免疫方式：用75% 酒精对小鼠腹部消毒，然后腹腔注射重组蛋白和弗氏完全佐剂的混合乳化剂；每隔一周加强免疫一次，第2和3周加弗氏不完全佐剂，第4周直接注射重组蛋白溶液加强免疫。

抗血清的采集：在末次免疫后第五天，摘小鼠眼球采血，收集血液，放置待血清完全分离，3000rpm离心5分钟分装血清，－80℃冻存备用。

（2）抗血清中特异性抗体的ELISA检测

将抗原Emy162、Emy162特异性抗原表位小肽（E_7-13、E_129-139）、PBS用包被液稀释成5μg/ml，100μl/孔包被ELISA板，4℃过夜。用洗涤液洗4次后，每孔加入300μl封闭液，37℃封闭2h。用洗涤液洗4次后，将抗血清（鼠抗CTB-Emy162抗血清、和鼠抗CTB抗血清）和小鼠阴性血清倍比稀释后加入ELISA板，100μl/孔，在37℃下孵育60min。用洗涤液洗4次后，加入HRP标记的羊抗鼠IgG（1:2000），100μl/孔，在37℃下孵育1h。用洗涤液洗4次后，加入TMB底物显色液，室温避光反应15min，加50μl终止液终止反应。用酶标仪测定各孔OD₄₅₀值。将OD值大于设定的阴性对照OD值的2.1倍的孔对应的稀释度，定为该样品的效价。

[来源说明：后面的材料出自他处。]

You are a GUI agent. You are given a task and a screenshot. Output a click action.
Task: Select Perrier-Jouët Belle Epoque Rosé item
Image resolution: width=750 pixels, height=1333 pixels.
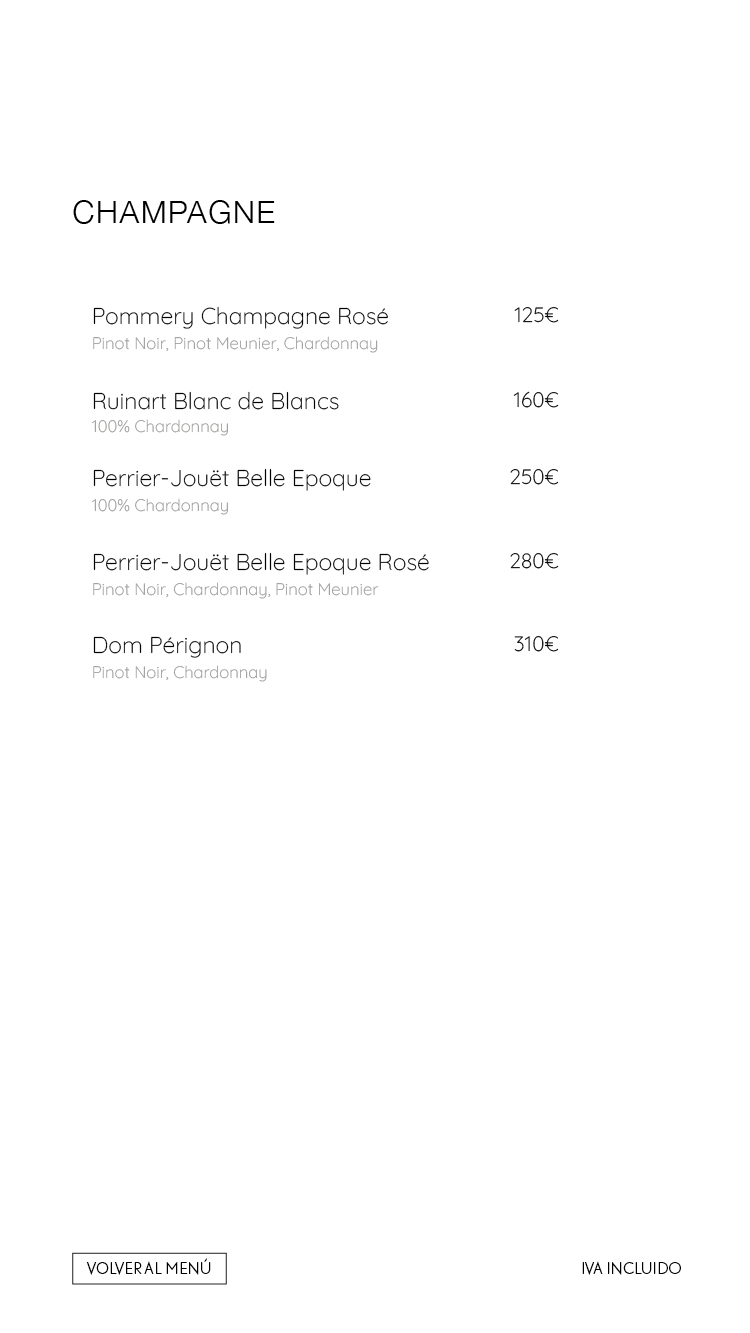[x=260, y=562]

结果：Emy162的包被浓度为5μg/ml，通过ELISA检测，CTB-EMY162亚单位疫苗能够产生针对Emy162抗原的IgG抗体，而PBS免疫组不能产生针对Emy162抗原的IgG抗体；E_7-13及E_129-139包被浓度为5μg/ml，通过ELISA检测，CTB-EMY162亚单位疫苗能产生针对Emy162特异性抗原表位肽E_7-13及E_129-139的IgG抗体，而PBS不能产生针对Emy162特异性抗原表位肽E_7-13及E_129-139的IgG抗体（图7，8）。上述结果说明亚单位疫苗CTB-Emy162能够刺激机体产生针对Emy162的高滴度特异性抗体，具有很好的免疫原性。

（3）小鼠脾脏淋巴细胞增殖实验

将经抗原免疫的小鼠脱臼处死，泡75%酒精5min后，移入超净工作台。用剪刀小心剪开小鼠的腹部外皮，再剪开小鼠的腹腔，用镊子取出小鼠脾脏（暗红色）。在20 ml的无菌小烧杯中放入4~5 ml EZ-Sep™ Mouse 1X 淋巴细胞分离液；用镊子固定尼龙网，然后用注射器活塞轻轻研磨小鼠脾脏，使得分散的单细胞透过尼龙网进入到淋巴细胞分离液中；把悬有脾脏细胞的分离液立即转移到离心管中，离心前再覆盖上大约200μl的1640培养基；800 g离心30 min。离心结束后淋巴细胞会漂浮上来，在1640覆盖层下面聚集。用含10%小牛血清的RPMI-1640培养基制备成一定浓度的细胞悬液（5 x 10⁴/ml）。在96孔平底培养板中，每孔加入100μl细胞，同时加入CTB-Emy162、E_7-13、E_129-139、PBS（20μg/ml），终体积为200μl/孔，每组做3个平行孔。将加好的96孔平底培养板放置37℃ 5% CO₂培养箱中培养48h后，向各孔中加入MTT溶液（5mg/ml）30μl，继续培养4h后，轻轻吸出上清，每孔加入DMSO 100μl振荡混匀后用酶标仪读取 OD₅₇₀值。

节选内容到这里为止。